## [Given exercise A]
From the rows below, extract word for word the lines beginning at the line that contains "Given: Open the Filter menu" and ending after the line that contains "Looking at the". Omit the pictures.

# Can anyone identify this type of stone?



## SeniorSitizen (Sep 10, 2012)

Have you searched limestone?


https://www.google.com/search?q=lim...KHaf-A_IQ9QEwBXoECAMQDg#imgrc=wzdkploxoDZclM:


----------



## DTW56 (Jul 30, 2018)

I have not, mainly because I didnt know the specific type of rock. Most of what comes up, as I just tried “limestone fireplace rock” is the newer style but I can definitely see the resemblance.


----------



## de-nagorg (Feb 23, 2014)

A quick test for limestone is to find an inconspicuous spot, put a drop of VINEGAR on it, and if it bubbles, it is limestone, or another cousin of limestone.

Warning this will put a mark on the stone and be hard to clean off later, thus the inconspicuous spot. 

Ask around the neighborhood and see if any other person with some has any ideas what it is.

Often stone is quarried nearby to where it is used.


ED


----------



## ClarenceBauer (Mar 4, 2005)

It appears to be a stucco type stone.
In the period of 1960 they were using a stone kit to make stucco appear to be stone. It is kind of hard to explain but the house or other substrate would have Metal Lath applied than a scratch coat of stucco than a brown coat , than the stone kit was used to make the stones in aluminum molds than applied while wet to the stucco brown coat. The best way to check if it is as stated above is to drill into the substrate in a place that is hidden and examine the drillings if they all look consistence and you hit the metal lath at about 1 inch it most likely is what we called Stucco Stone. Also try to see if the mortar joint and stone look like the same material. It could be what was known as cut stone which was also a Stucco type application but with that lay out this process would have been the most difficult to do.


----------



## Colbyt (Jan 27, 2014)

Never seen that particular color before but it looks like Bedford Stone to me. It might just be the way it is sawn.


In a 1960's home I doubt it a fake stone.


----------



## Nik333 (Mar 1, 2015)

It looks a lot like the "1960's stacked stone fireplaces". Apparently, it was fabricated.


----------



## ClarenceBauer (Mar 4, 2005)

Colbyt said:


> Never seen that particular color before but it looks like Bedford Stone to me. It might just be the way it is sawn.
> 
> 
> In a 1960's home I doubt it a fake stone.

## [Data records]
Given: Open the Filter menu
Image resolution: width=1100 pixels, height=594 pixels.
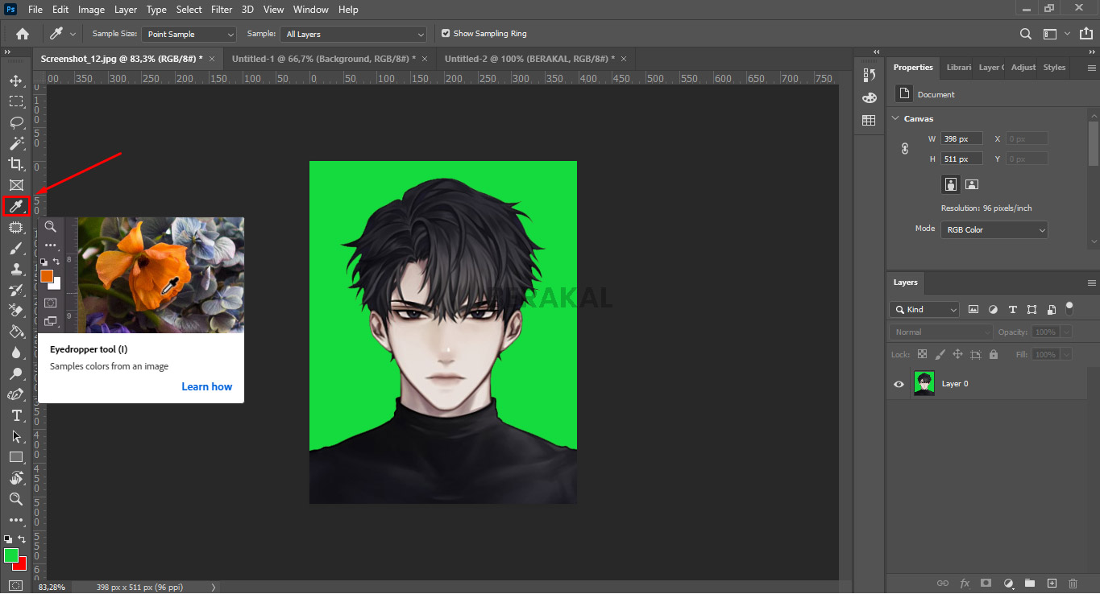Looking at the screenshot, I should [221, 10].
--
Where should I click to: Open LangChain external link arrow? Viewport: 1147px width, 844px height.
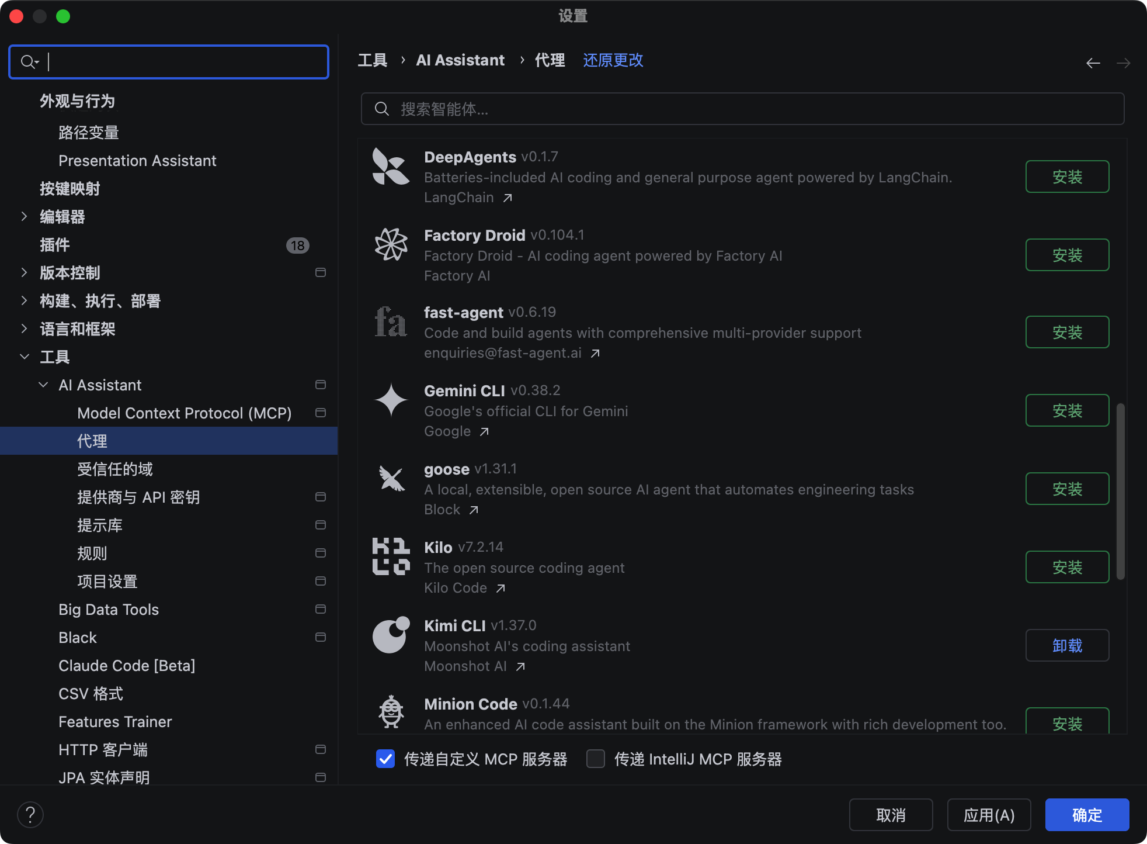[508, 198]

## [Given exercise B]
Write the next part of the forum thread above about identifying a type of stone, picking up after its final line.

## [Task answer A]
Given: Open the Filter menu
Image resolution: width=1100 pixels, height=594 pixels.
Looking at the screenshot, I should [221, 10].

## [Task answer B]
In the late 50's & early 60's the stucco trade would use the stone making kits to make the stucco look like stone. It was like the stamps that are used to make stamped slabs only the impressions were made of Aluminum & a paper release was used in the mold than the mortar material placed in the mold and it was than placed on the stucco surface. It was very command in that period of time.


----------



## DTW56 (Jul 30, 2018)

it does indeed appear to be mortar in between those rocks/molds/ whatever they are


----------



## jomama45 (Nov 13, 2008)

Every indication is that stone is a real, full veneer stone, not man-made. Looks to be something that would fall into the limestone family. Also looks to be a dimensional, sawn height blend, probably 2.5" tall, 5" tall, with a little bit of 7.5" tall mixed in. Generally speaking, most real stone is sourced locally (especially 50+ years ago) so it likely came from within a 50 mile radius or so from where you're at. Odd's of it still being produced are relatively low though, IMO, due to the color going out of fashion long ago........


----------



## DTW56 (Jul 30, 2018)

Being I have never really done stone work, its quite amazing how it all seems to fit together so neatly and clean. I realize whoever did the work was definitely a person of experience. After reading the responses above I really started to question if the stone was real but after seeing the mortar I now know it is just a very clean job.


----------



## Gregsoldtruck79 (Dec 21, 2017)

Looks exactly like the 1960's Bedford stone used on the houses my close neighbors live in, without all the reddish tint color variation though.. Maybe the stone supplier got in to a delightfully colored stone quarry cut for a while, when the OP's fireplace surround was laid ? I dunno...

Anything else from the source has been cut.